Le morceau « Dig It » occupe une place singulière dans l’histoire des Beatles. Inséré sur l’album Let It Be, il se distingue par sa nature improvisée et son statut d’ovni musical au sein du répertoire du groupe. Il s’agit d’une des rares compositions collectives des Beatles, signée par John Lennon, Paul McCartney, George Harrison et Ringo Starr, et elle reflète l’ambiance erratique des sessions de janvier 1969 qui devaient initialement aboutir à un retour aux sources du groupe.
Sommaire
- Une genèse dans la spontanité
- De longues sessions pour une brève apparition
- Un vestige du projet Get Back
- « Dig It », un réflexe musical plus qu’une chanson
Une genèse dans la spontanité
Le contexte dans lequel « Dig It » a vu le jour est celui des tumultueuses sessions de Get Back, projet qui devait marquer un retour à la pureté du rock’n’roll originel. Enregistré au début de l’année 1969, le titre émerge d’une jam session libre et improvisée, initiée par John Lennon sur une grille d’accords basique I-IV-V.
L’importance de cette composition réside avant tout dans son processus créatif : il s’agit d’un enregistrement spontanné, capturant l’énergie brute et désorganisée qui caractérisait ces sessions. Lennon en assume le leadership, scandant des paroles improvisées qui mêlent références culturelles et absurdités verbales :
« Like a rolling stone / Like the FBI, and the CIA / And the BBC, BB King / And Doris Day, Matt Busby… Dig it, dig it, dig it, dig it. »

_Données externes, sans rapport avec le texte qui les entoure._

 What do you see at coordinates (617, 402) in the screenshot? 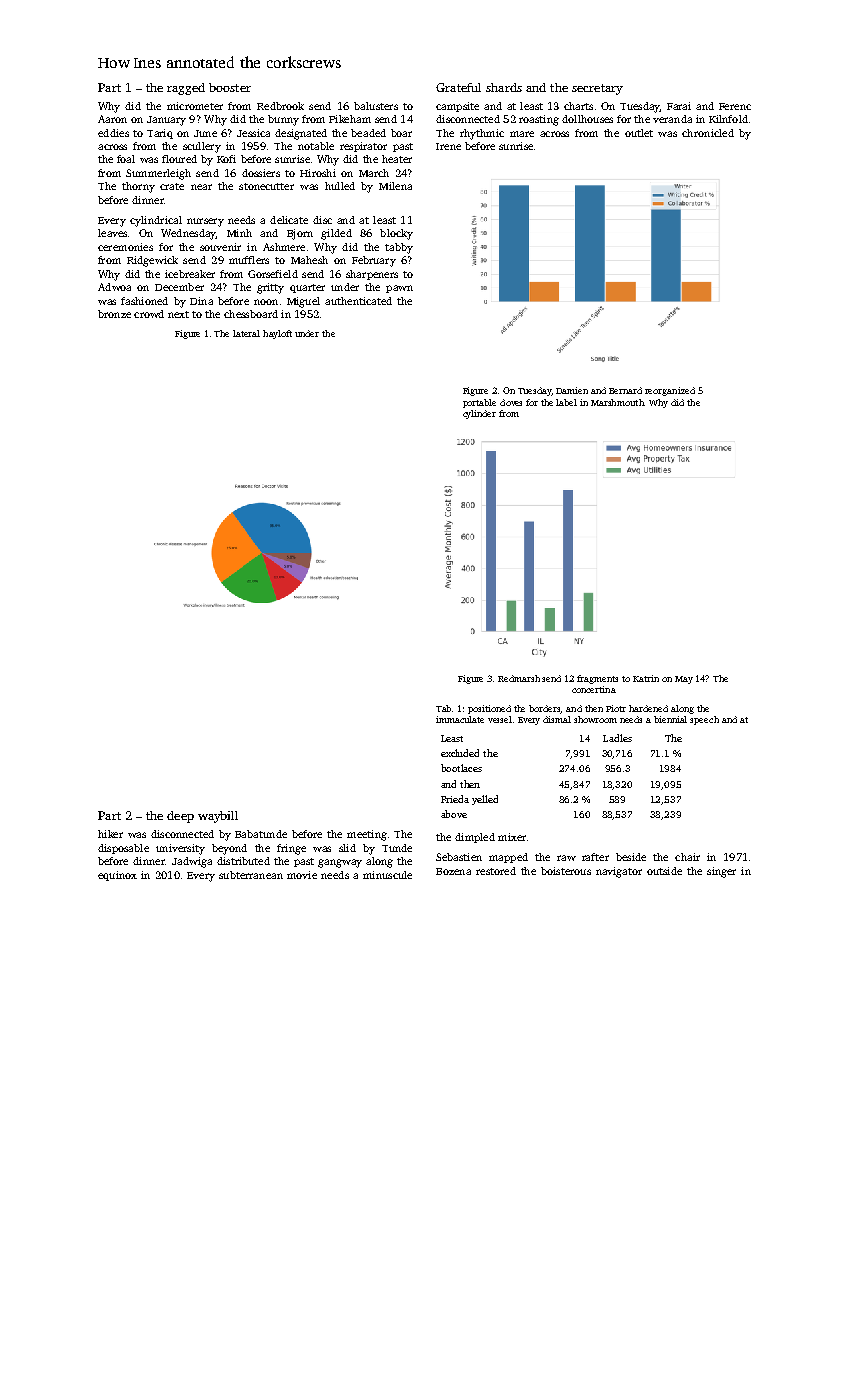
I see `Marshmouth` at bounding box center [617, 402].
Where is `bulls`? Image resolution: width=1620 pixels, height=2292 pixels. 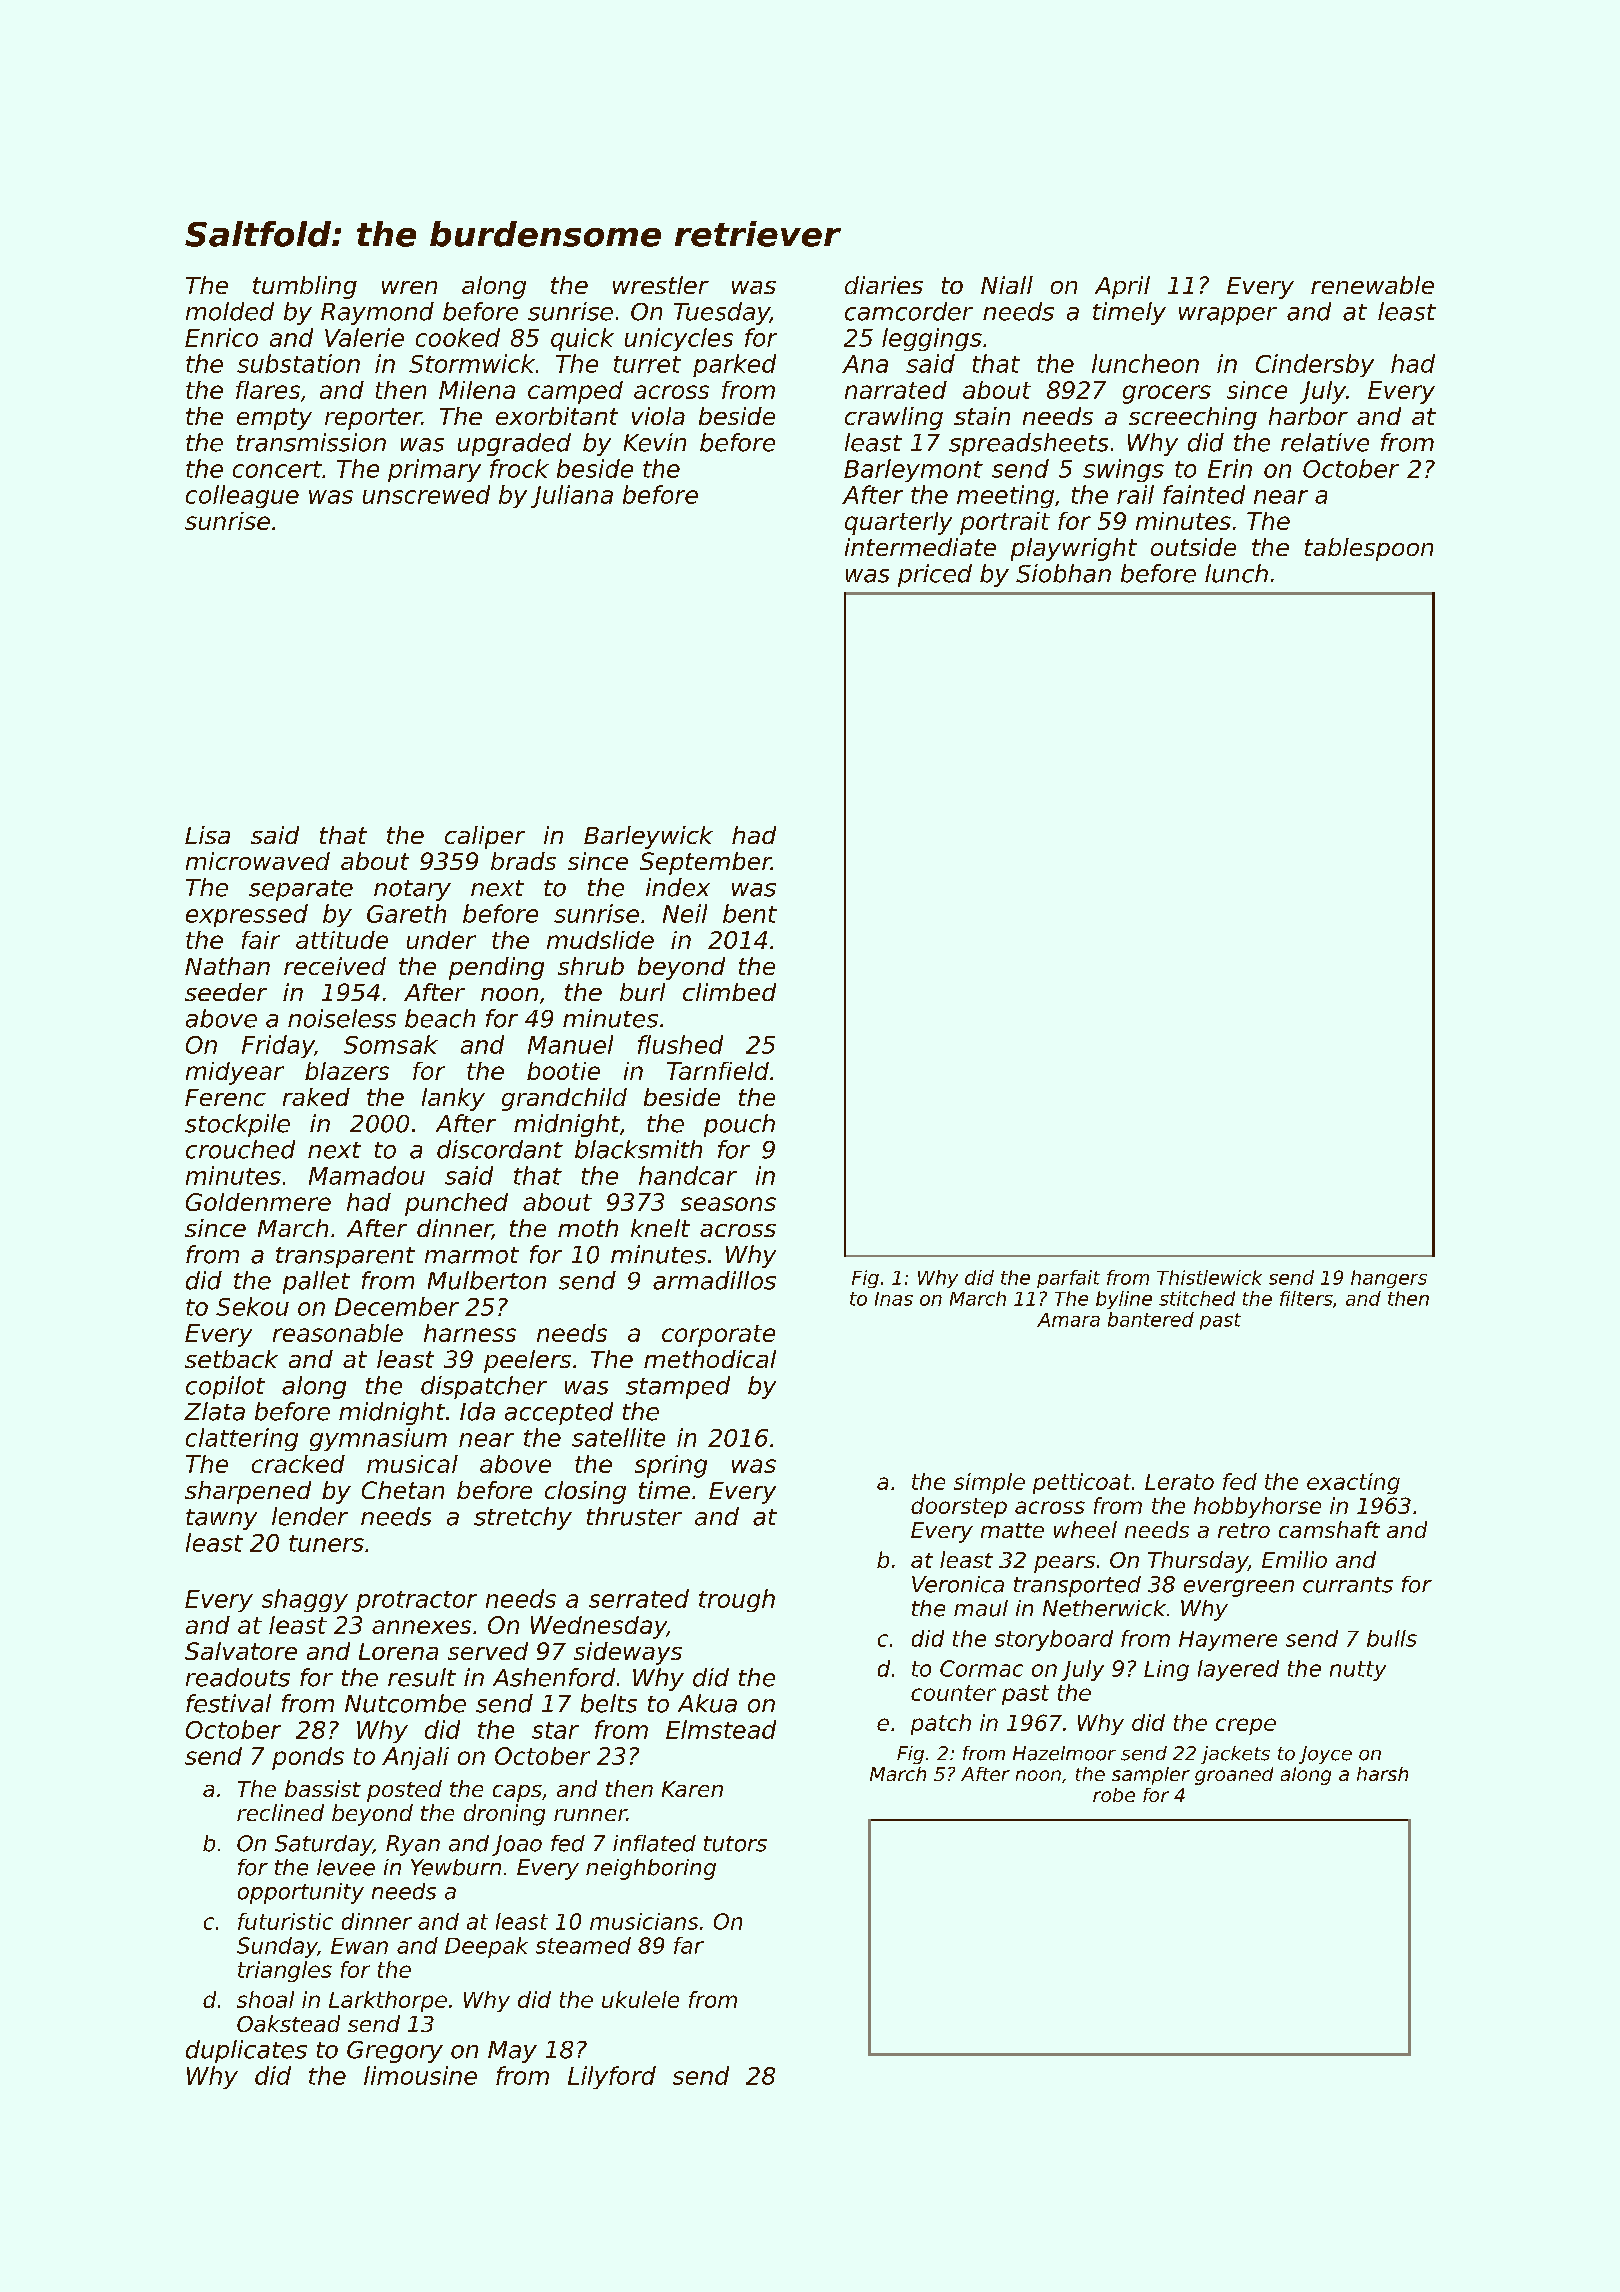 bulls is located at coordinates (1392, 1638).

Ces quelques vers, surréalistes et rythmés, résonnent comme un clin d’œil à l’air du temps et aux influences musicales et politiques de l’époque.
De longues sessions pour une brève apparition
Si la version présente sur Let It Be ne dure que 49 secondes, le titre a pourtant été enregistré sous plusieurs formes, parfois longues de plus de douze minutes. La première version, intitulée « Can You Dig It? », fut captée le 24 janvier 1969 et durait près de quatorze minutes. Lors de cette prise, Lennon termine la jam en prononçant cette phrase célèbre :
« That was ‘Can You Dig It?’ by Georgie Wood. And now we’d like to do ‘Hark The Angels Come’. »
Ces mots furent repris sur l’album Let It Be, servant de transition entre « Dig It » et le morceau titre Let It Be.
Deux jours plus tard, le 26 janvier, les Beatles enregistrèrent une version encore plus longue, dans laquelle Yoko Ono intervient au début avec un chant improvisé. John Lennon, en véritable chef d’orchestre du chaos, s’approprie le morceau en citant d’autres chansons, notamment « Like A Rolling Stone » de Bob Dylan et « Twist And Shout », titre emblématique de leurs débuts.
Cette session vit également la participation de Heather McCartney, la fille de Linda McCartney, qui improvisa quelques mots aux côtés de Lennon. Une autre prise, enregistrée le 28 janvier, voit John énumérer les titres des morceaux enregistrés durant les sessions de Let It Be, dans une litanie chaotique qui semble résumer l’expérience tumultueuse de cet album.
Un vestige du projet Get Back
L’intégration de « Dig It » sur l’album Let It Be doit beaucoup à la vision de Glyn Johns, l’ingénieur du son originellement chargé du projet Get Back. Dans sa première version de l’album, qu’il présente aux Beatles au printemps 1969, une version plus longue de « Dig It » y figure. Toutefois, lorsque Phil Spector reprend la production en 1970, il choisit de réduire drastiquement la durée du morceau, ne conservant qu’un extrait d’une cinquantaine de secondes.
Le film Let It Be, quant à lui, présente une version légèrement plus longue du morceau, offrant une meilleure idée du contexte improvisé de l’enregistrement. En 2021, la sortie de The Beatles: Get Back, la série documentaire de Peter Jackson, a permis de redécouvrir la genèse du morceau sous un nouvel angle, soulignant l’énergie brute et le chaos de ces sessions mythiques.
« Dig It », un réflexe musical plus qu’une chanson
Loin d’être un morceau structuré au sens classique du terme, « Dig It » est davantage une illustration du mode de fonctionnement des Beatles à cette époque. Fragmentaire, chaotique, mais aussi ludiquement subversif, le morceau incarne le climat créatif et les tensions qui prévalaient au sein du groupe en 1969.
Dans un certain sens, « Dig It » fonctionne comme une réponse ironique au chaos du projet Get Back : au lieu du retour aux racines rock prévu, il se mue en un exercice d’improvisation quasi dadaïste, dans lequel les Beatles semblent résumer leur histoire et leur état d’esprit de l’instant. Si ce titre demeure anecdotique par sa brièveté sur l’album final, il représente pourtant une période cruciale pour le groupe, celle de la fin d’une aventure musicale hors du commun.